_What is needed_. Only an exact copy of the lines from the one containing "Task: Select the bathtub icon for 詳細: 入浴" through the last line of the material below belongs in the answer, with no pictures.

_Study material_.

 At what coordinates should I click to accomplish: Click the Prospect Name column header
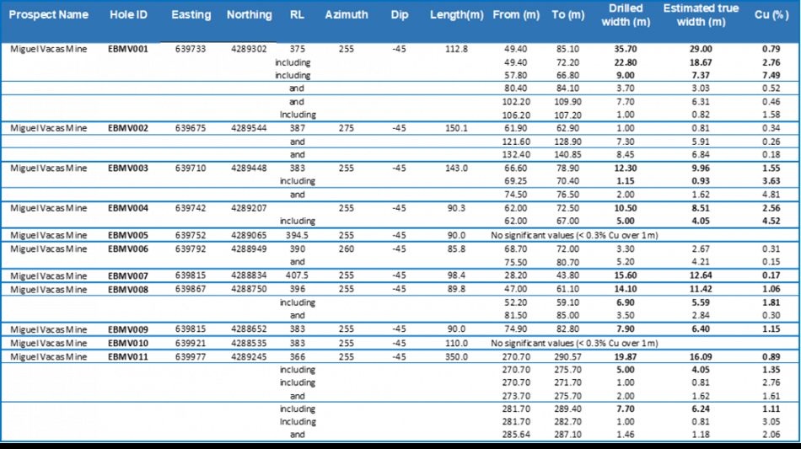coord(49,15)
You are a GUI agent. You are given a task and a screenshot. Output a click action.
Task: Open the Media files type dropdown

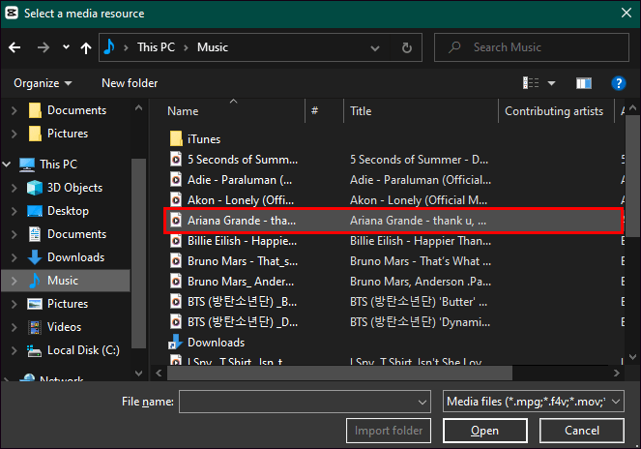pos(533,401)
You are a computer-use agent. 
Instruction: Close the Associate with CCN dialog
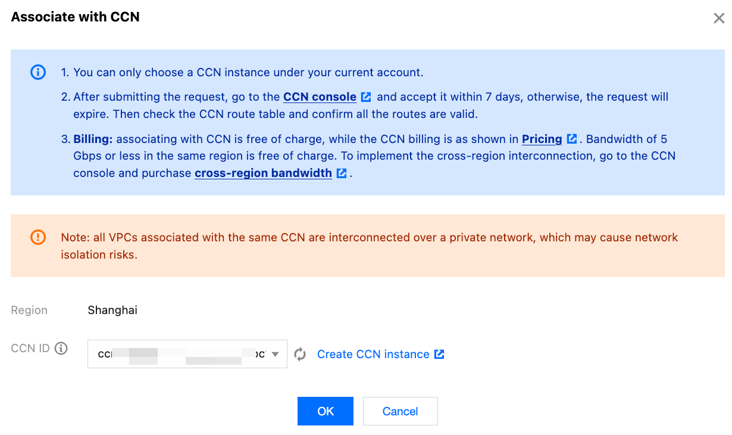pos(719,18)
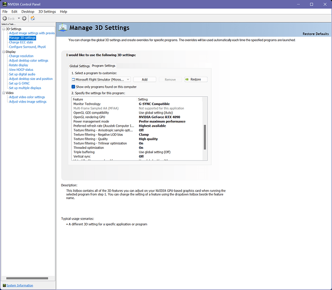Click the settings list vertical scrollbar

(205, 137)
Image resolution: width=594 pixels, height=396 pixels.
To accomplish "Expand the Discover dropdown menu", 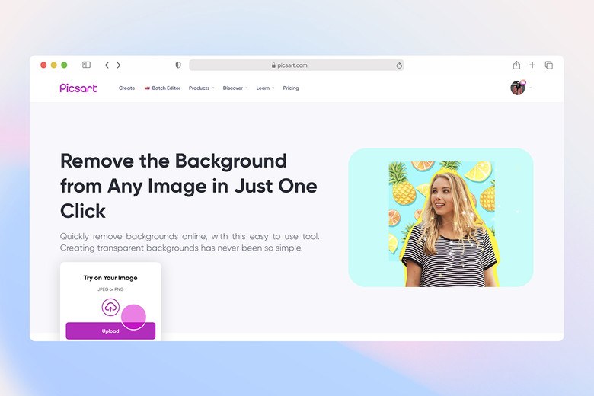I will pyautogui.click(x=235, y=88).
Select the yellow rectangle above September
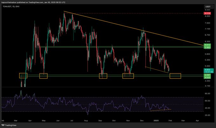The width and height of the screenshot is (216, 128). pos(103,76)
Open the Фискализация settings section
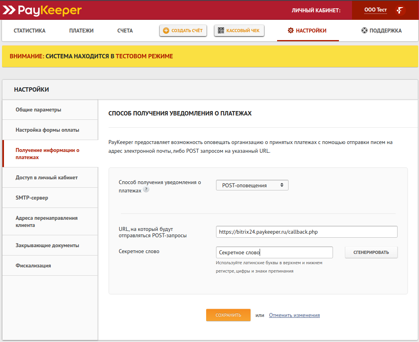The height and width of the screenshot is (342, 419). click(x=33, y=266)
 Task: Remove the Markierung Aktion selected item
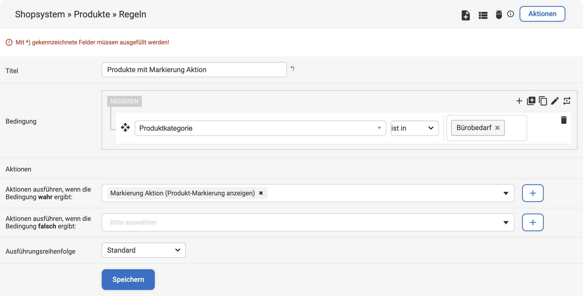tap(261, 193)
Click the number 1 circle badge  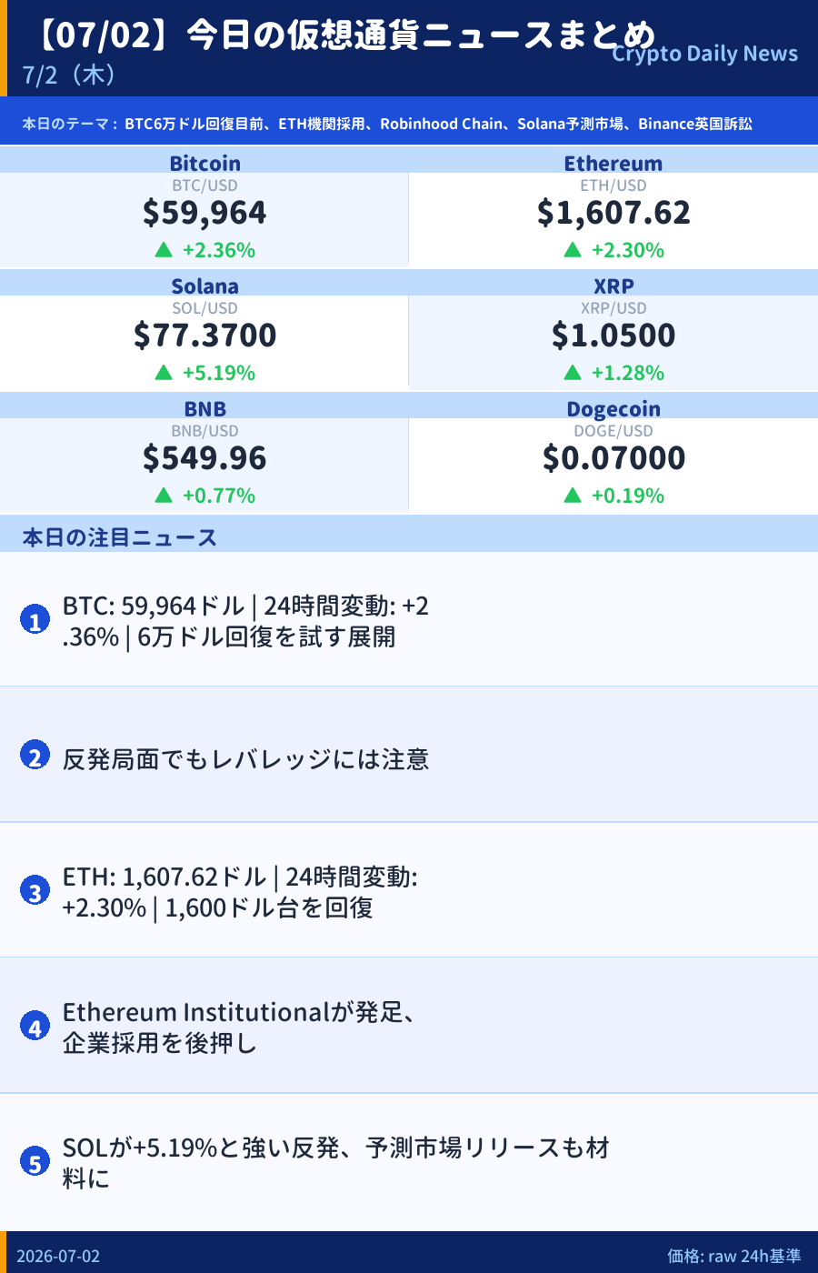pyautogui.click(x=35, y=620)
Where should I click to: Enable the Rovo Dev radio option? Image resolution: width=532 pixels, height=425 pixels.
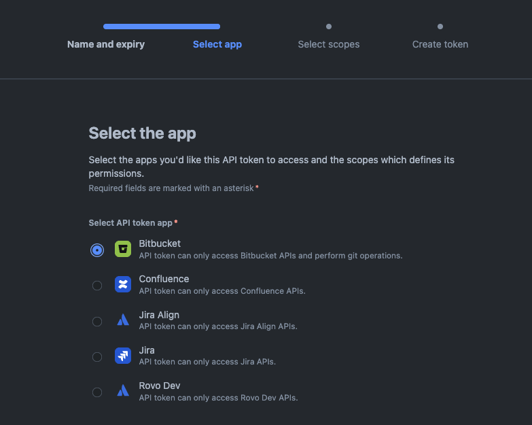[97, 392]
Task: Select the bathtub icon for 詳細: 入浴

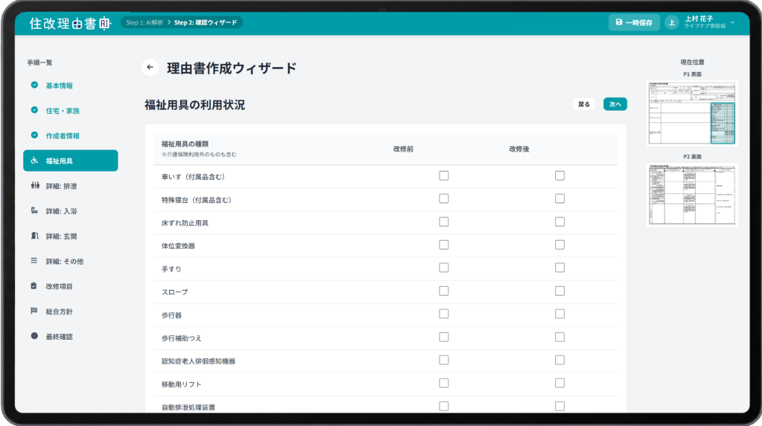Action: tap(32, 211)
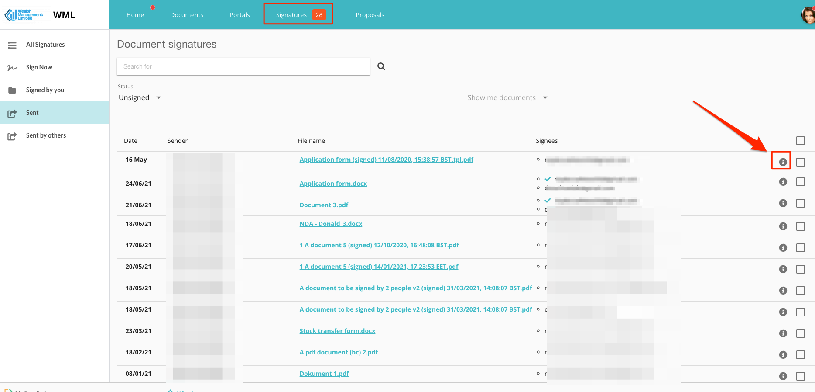Viewport: 815px width, 392px height.
Task: Go to the Proposals tab
Action: [x=370, y=15]
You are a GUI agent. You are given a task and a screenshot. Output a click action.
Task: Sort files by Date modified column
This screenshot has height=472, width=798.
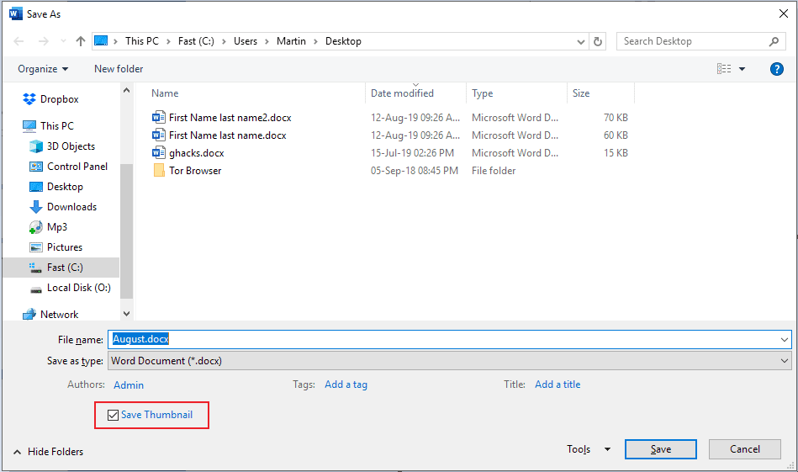(x=403, y=93)
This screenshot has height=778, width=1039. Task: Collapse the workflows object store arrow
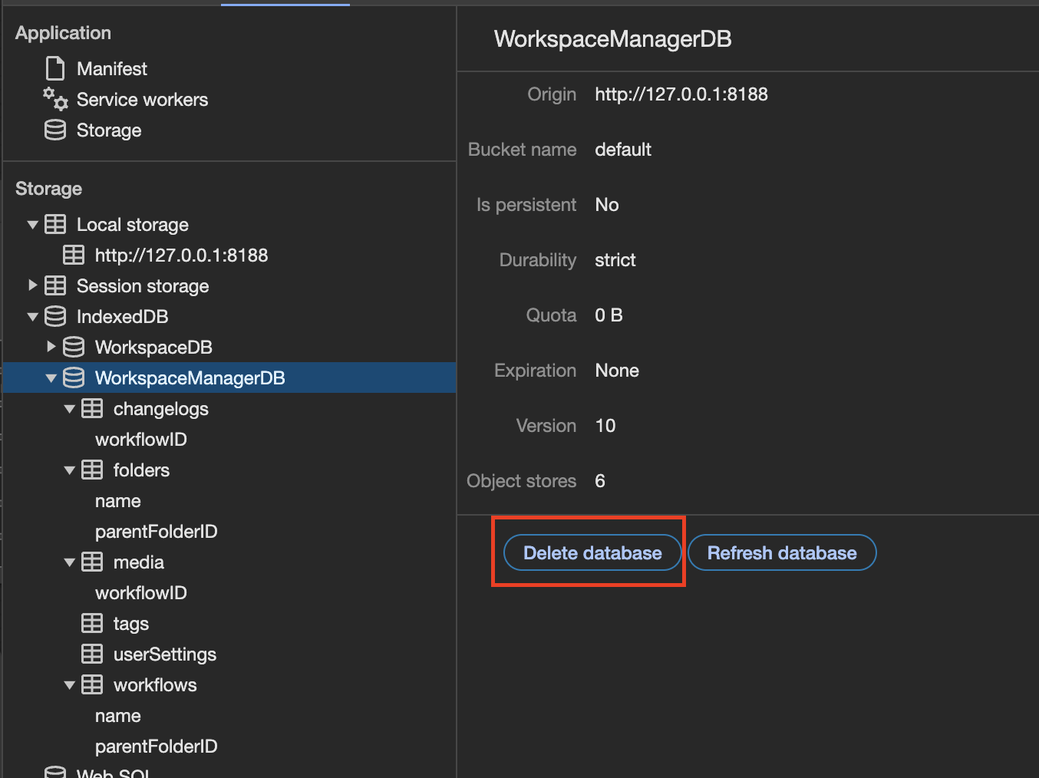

_Output for this task_.
Task: Select the bathtub icon for 詳細: 入浴

Action: tap(32, 211)
Viewport: 815px width, 392px height.
Task: Go to the Proposals tab
Action: [x=370, y=15]
You are a GUI agent. You are given a task and a screenshot. Output a click action.
Task: Sort files by Date modified column
This screenshot has height=472, width=798.
(x=403, y=93)
This screenshot has height=778, width=1039. Task: Collapse the workflows object store arrow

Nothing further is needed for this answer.